Número 209 - Ano 5

São Paulo, quarta-feira, 16 de maio de 2007 

«Rosa, ó pura contradição, volúpia / de ser o sono de ninguém sob tantas / pálpebras.» (Rainer Maria Rilke) *
 


Afonso Henriques Neto


Caros,


Nascido em Belo Horizonte, em 1944, o poeta Afonso Henriques Neto transferiu-se aos 10 anos para o Rio Janeiro e depois para Brasília, onde concluiu o curso de direito. Afonso Neto estreou na poesia em 1972 com o livro O Misterioso Ladrão de Tenerife, escrito em parceria com Eudoro Augusto. Em 1976, publicou Restos & Estrelas & Fraturas e, até hoje, já produziu cerca de dez títulos de poesia.

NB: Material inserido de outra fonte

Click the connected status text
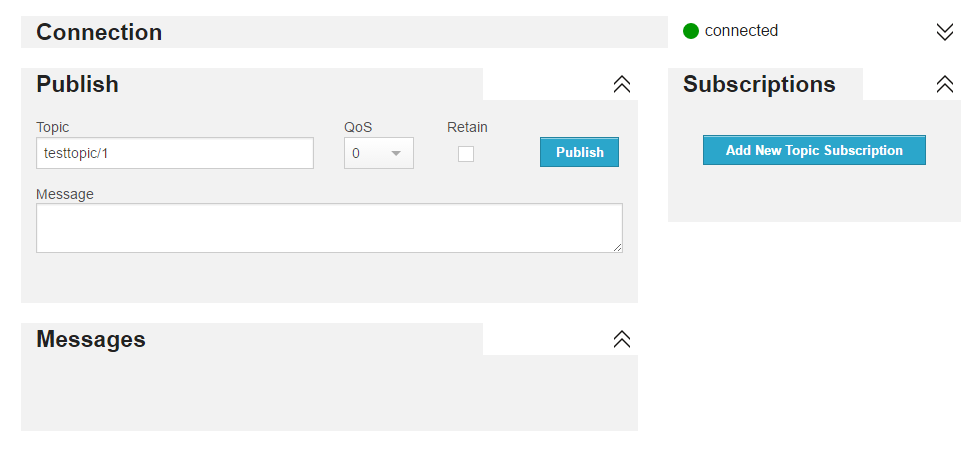The width and height of the screenshot is (974, 472). pos(741,31)
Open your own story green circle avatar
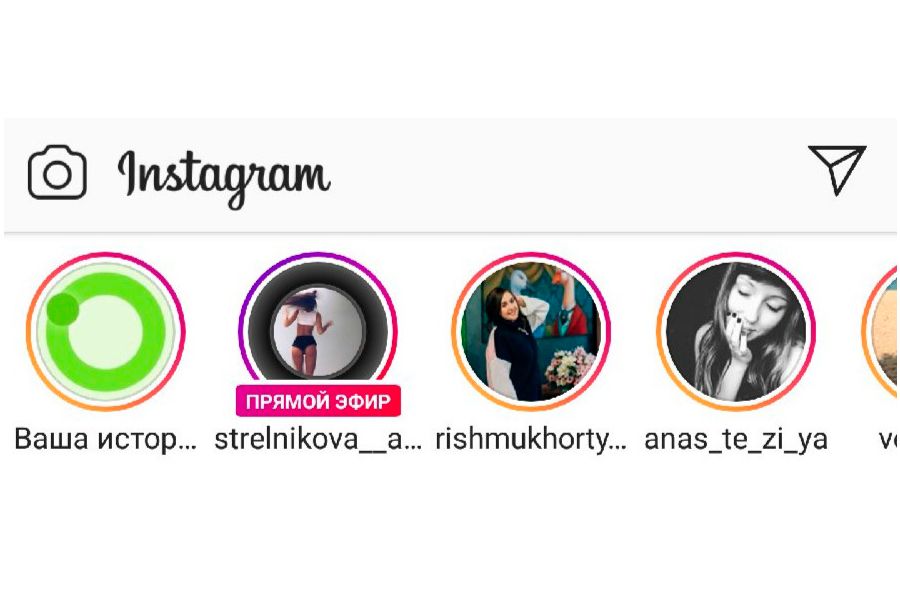Screen dimensions: 900x600 [x=106, y=331]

Pertencente a uma linhagem de poetas mineiros, Afonso Henriques [de Guimarães] Neto é filho do poeta contemporâneo Alphonsus de Guimaraens Filho (1918-) e neto do simbolista Alphonsus de Guimaraens
(1870-1921) . Seu nome começou a circular com mais freqüência depois que Afonso Neto apareceu na já histórica antologia 26 Poetas Hoje, organizada por Heloísa Buarque de Hollanda em 1976. Essa coletânea deu foro nacional à chamada geração mimeógrafo, integrada pelos ditos "poetas marginais".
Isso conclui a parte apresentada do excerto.